--- START OF Material shown ---

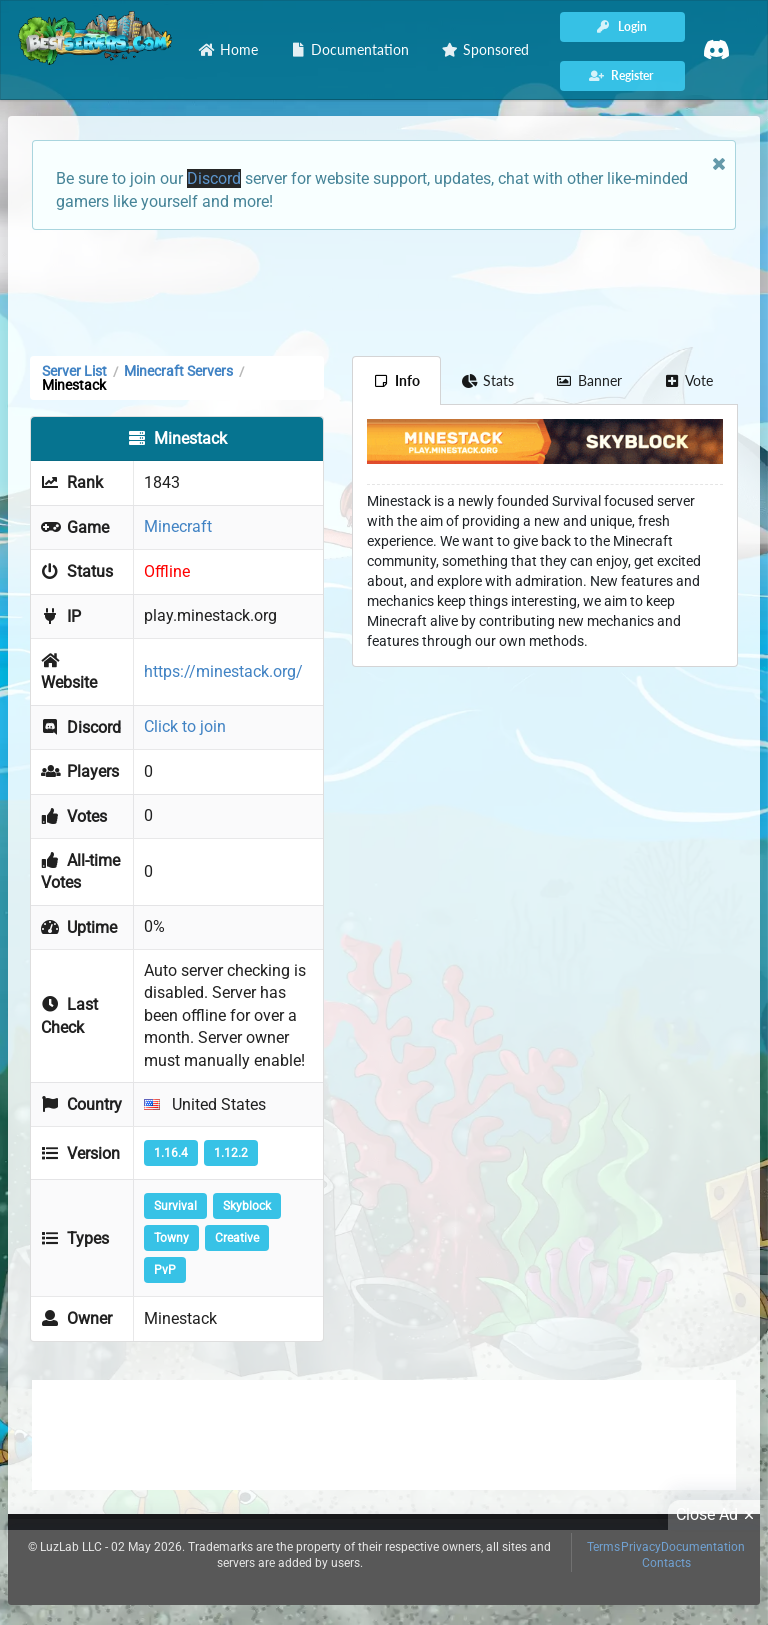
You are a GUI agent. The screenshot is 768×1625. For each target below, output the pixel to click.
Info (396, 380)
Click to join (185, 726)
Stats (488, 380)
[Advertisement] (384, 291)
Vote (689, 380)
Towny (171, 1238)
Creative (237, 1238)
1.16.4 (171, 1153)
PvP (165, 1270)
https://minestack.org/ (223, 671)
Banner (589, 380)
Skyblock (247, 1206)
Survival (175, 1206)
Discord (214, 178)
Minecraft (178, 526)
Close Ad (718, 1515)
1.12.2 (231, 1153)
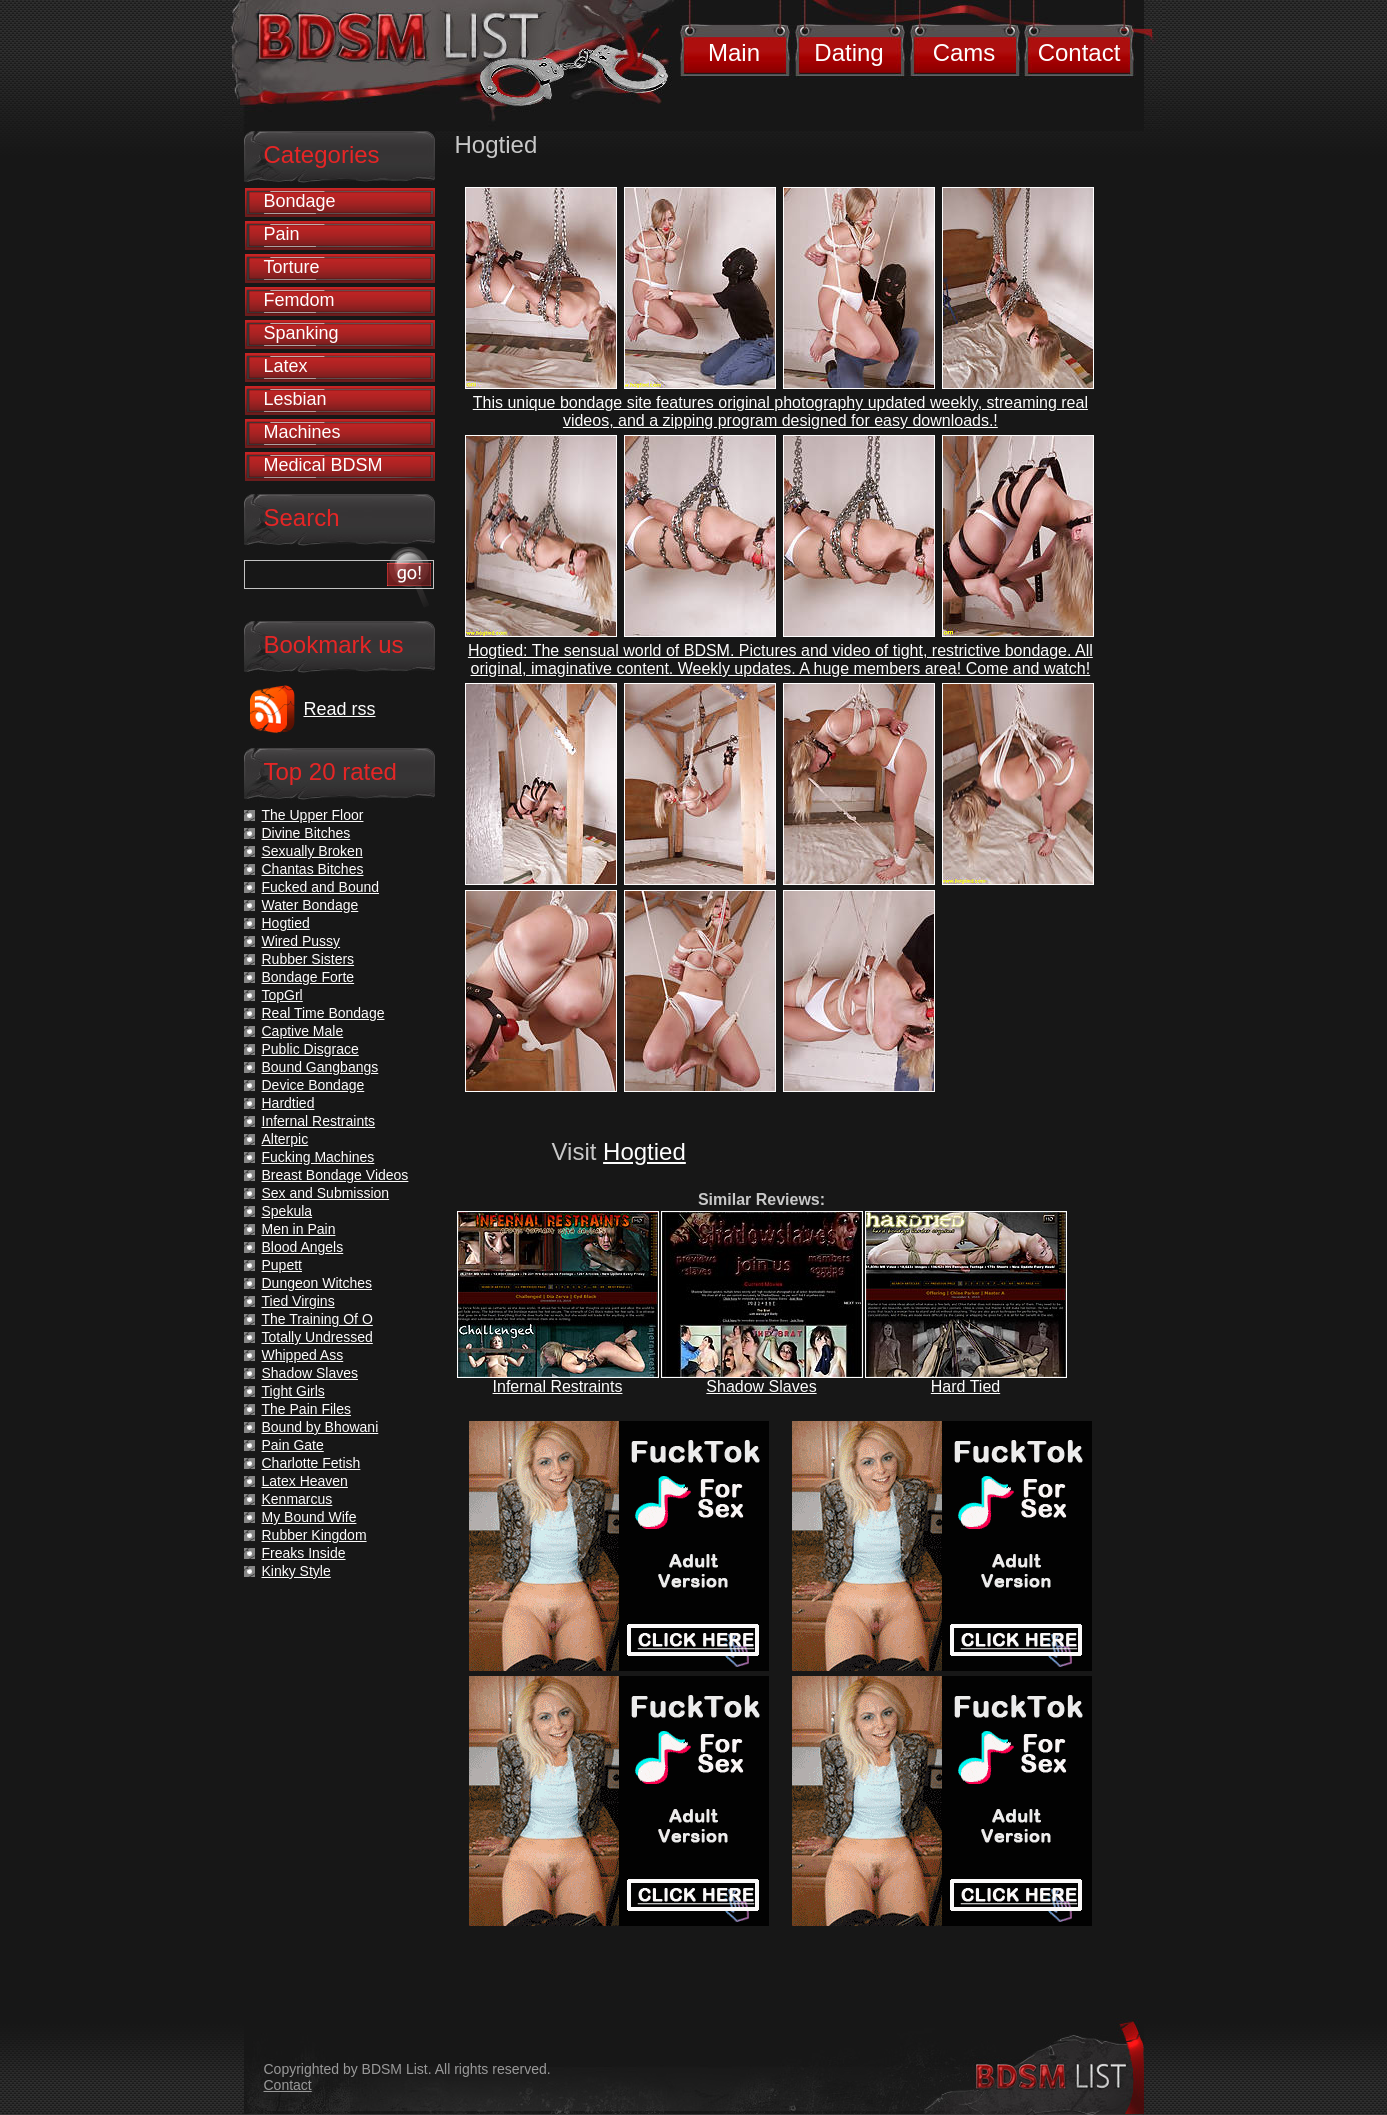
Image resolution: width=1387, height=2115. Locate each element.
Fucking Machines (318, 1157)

--- END OF Material shown ---
--- START OF Material shown ---

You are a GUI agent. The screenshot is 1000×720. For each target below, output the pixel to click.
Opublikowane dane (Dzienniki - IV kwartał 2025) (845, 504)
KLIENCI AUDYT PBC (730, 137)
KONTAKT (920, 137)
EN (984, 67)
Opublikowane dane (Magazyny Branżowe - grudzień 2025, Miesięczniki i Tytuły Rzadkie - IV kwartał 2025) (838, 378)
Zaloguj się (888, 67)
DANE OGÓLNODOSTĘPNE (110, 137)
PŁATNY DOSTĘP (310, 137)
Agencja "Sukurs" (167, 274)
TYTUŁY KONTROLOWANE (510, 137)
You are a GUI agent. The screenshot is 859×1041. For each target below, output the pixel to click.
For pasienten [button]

--- END OF Material shown ---
--- START OF Material shown ---

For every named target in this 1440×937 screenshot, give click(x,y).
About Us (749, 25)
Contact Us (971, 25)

--- END OF Material shown ---

Copy every line again, starting with the line containing "Opublikowane dane (Magazyny" and continuing through the line containing "For pasienten [button]", requests included, and shift each coordinate in the answers by adding 89 to it.

Opublikowane dane (Magazyny Branżowe - grudzień 2025, Miesięczniki i Tytuły Rzadkie - IV kwartał 2025) (927, 467)
Zaloguj się (977, 156)
DANE OGÓLNODOSTĘPNE (199, 226)
PŁATNY DOSTĘP (399, 226)
Agencja "Sukurs" (256, 363)
TYTUŁY KONTROLOWANE (599, 226)
You are a GUI agent. The screenshot is 859×1041. For each target below, output the pixel to click.
For pasienten [button]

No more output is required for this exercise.